Humans in the Western world for a long time thought that Earth was the center of the universe. At one point, it was heresy not to think so. After the heliocentric universe was adopted, we felt smaller and less self-important. But we’d also gained something, new knowledge and a new avenue in which to explore the heavens. That was a paradigm shift in our understanding and now, it’s happening again.
We know now today that our planet isn’t special in certain other respects. In terms of inhabiting a “goldilocks zone” which could harbor life, Earth is not the only planet that’s neither too hot nor too cold. Liquid water and an atmosphere are no longer considered luxuries, either. In short, given this and the mathematical possibilities, many scientists believe it’s only a matter of time before we find life somewhere else. After all, hundreds of billions of stars inhabit our galaxy alone, which assumes hundreds of planets the right size within the habitable zone. And that’s a very conservative assessment.
Kepler is a space telescope designed to scour a section of the Milky Way in order to find exoplanets. An exoplanet is one found beyond our solar system. Before Kepler, astronomers were wondering if planets themselves were common or rare. Launched in 2009, Kepler has discovered over 2,500 confirmed exoplanets, and 30 in the habitable zone—each less than twice the size of Earth. Today, there are currently 3,500 confirmed exoplanets total.
The Kepler spacecraft. Credit: NASA.
The problem with Kepler is that it collected reams of reams of data, so much that no one could go through it all. Scientists chose to select those candidates with strong signals. Weak signals could be a treasure trove for A.I., however. So Christopher Shallue, a senior software engineer at Google Brain, and Andrew Vanderburg, a NASA Sagan Postdoctoral Fellow at the University of Texas at Austin, decided to have a crack at it. They employed machine learning, a fascinating new A.I. field that’s making some incredible headway. Their A.I. utilizes artificial “neural networks” modeled after our brain, albeit a far simpler version.
In a recent press conference, Shallue and Vanderburg explained how they trained their A.I. program to identify exoplanets from the Kepler database. According to the scientists, you train neural networks not by programming them but by exposing them to what you want them to recognize. For instance, if you want it to identify puppies and kittens, you show it plenty of pictures of them. After a while, it’ll get good at recognizing them.

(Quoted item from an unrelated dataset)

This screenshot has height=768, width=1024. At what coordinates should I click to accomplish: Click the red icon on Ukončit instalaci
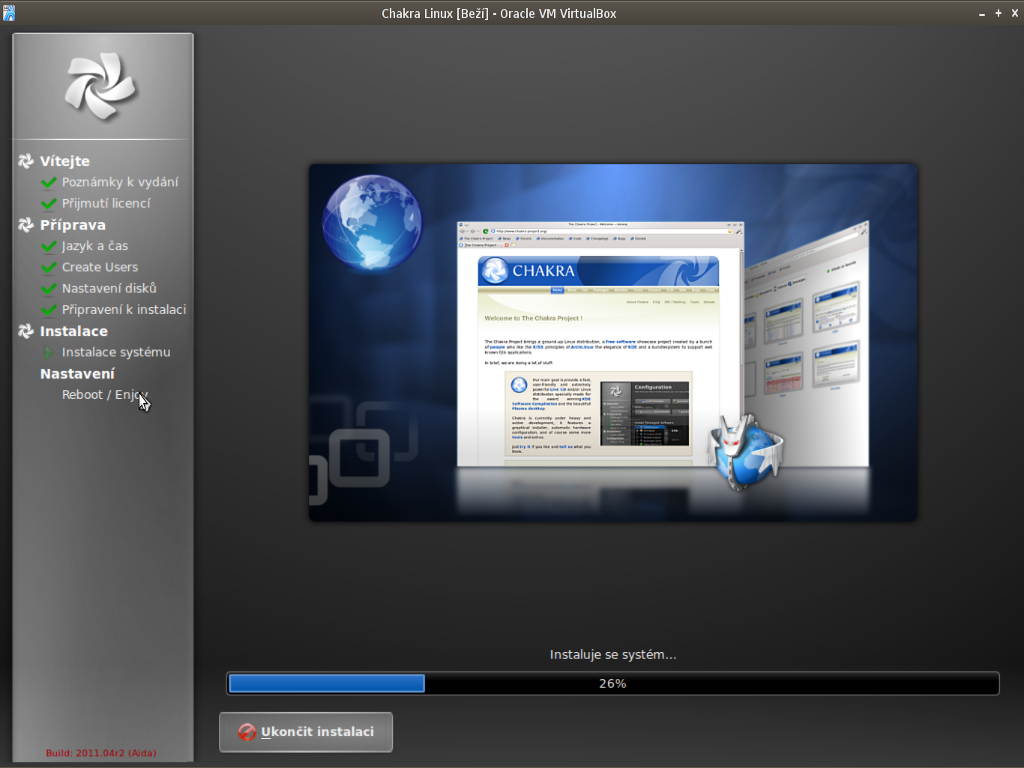[247, 732]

Except, here they didn’t show it pets. Instead, they taught it to read minuscule light changes in the brightness of a star which occur when a planet transits or passes in front of it. After enough practice, they let it loose on light recordings captured by Kepler. What the A.I. discovered is that our solar system isn’t as unique as we thought. Instead of being the only eight-planet one, we’re now one of two (that we know of).

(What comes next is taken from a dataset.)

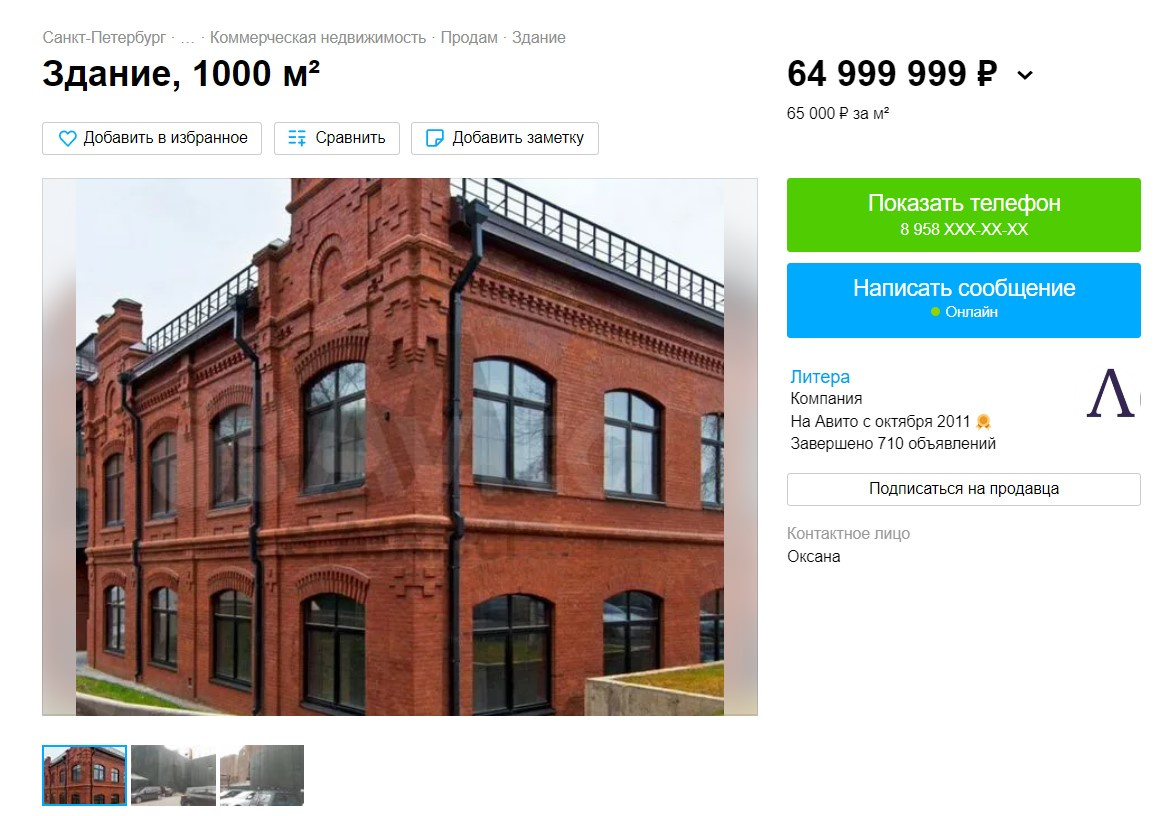1176x816 pixels.
Task: Click the Литера company logo
Action: pyautogui.click(x=1113, y=394)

NASA introduced the Kepler 90 system in an historic announcement on December 14, 2017. "The Kepler-90 star system is like a mini version of our solar system. You have small planets inside and big planets outside, but everything is scrunched in much closer," said Andrew Vanderburg, astronomer and NASA Sagan Postdoctoral Fellow at The University of Texas, Austin.

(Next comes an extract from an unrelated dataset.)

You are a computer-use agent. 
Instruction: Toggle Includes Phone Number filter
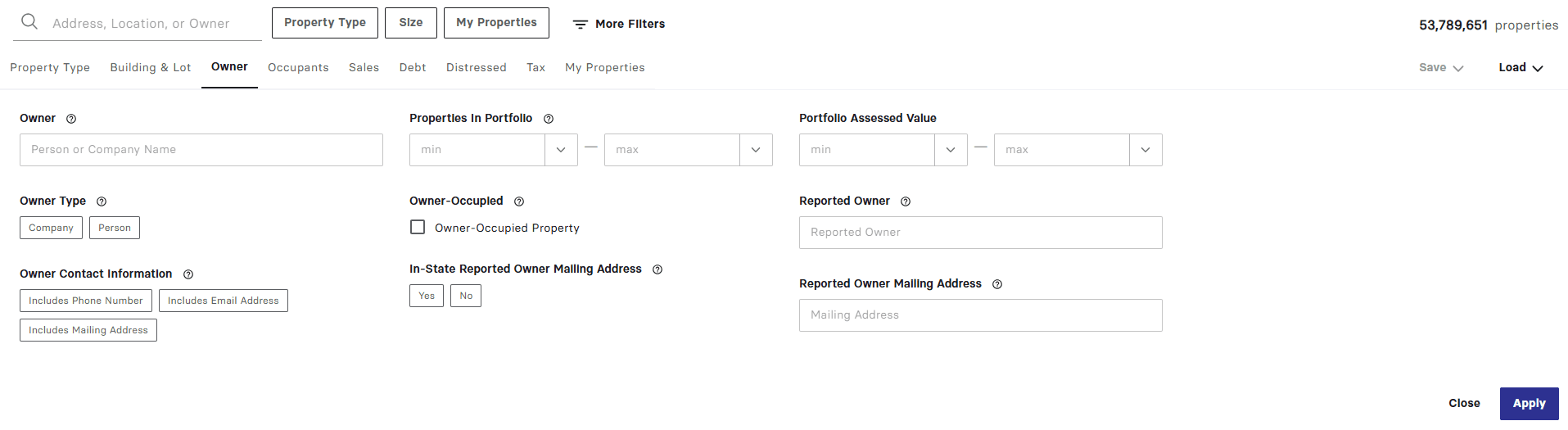tap(86, 301)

Experts speculate that an eight-planet solar system may in fact be common. It also seems that having a solar system where the smaller planets are in the front and the larger ones in the back, may not be so rare. Hopefully, future explorations can help to understand exactly how planetary systems form, as the discovery of new exoplanets has disrupted many of the theories astronomers developed from studying our solar system.
Credit: NASA/Ames Research Center/Wendy Stenzel.
The discovery began with just one planet. The A.I. found a weak transit signal from a planet known as Kepler-90i that had been previously missed. It’s in a planetary system called Kepler-90, located in the constellation Draco, some 2,545 light years from Earth. The new planet is extremely hot, with an average surface temperature of 800 degrees Fahrenheit—about as hot as mercury. Its year is incredibly short. It orbits its star once every 14.4 days. This system probably isn’t the best candidate for life. What’s game changing besides our solar system slipping from its unique place, is the ability to use machine learning to detect previously unrecognized exoplanets. The program also located a 6th planet in the newly discovered TRAPPIST system.
A.I. had been used previously to scour the Kepler database. But these findings show that artificial neural networks are particularly adept at the task. The idea was first posited by Google’s Shallue, who while studying astronomy in his free time, heard about how the discipline was drowning in data. "Machine learning really shines in situations where there is so much data that humans can't search it for themselves,” he said.
Paul Hertz is the director of NASA’s Astrophysics Division in Washington. He said, “Just as we expected, there are exciting discoveries lurking in our archived Kepler data, waiting for the right tool or technology to unearth them.” He added, “This finding shows that our data will be a treasure trove available to innovative researchers for years to come.” Shallue and Vanderburg consider this a successful proof of concept study. In it, explained in a paper to be published in The Astronomical Journal, the A.I. scanned 670 stars. In the future, they plan to have it study all 150,000 stars Kepler has identified.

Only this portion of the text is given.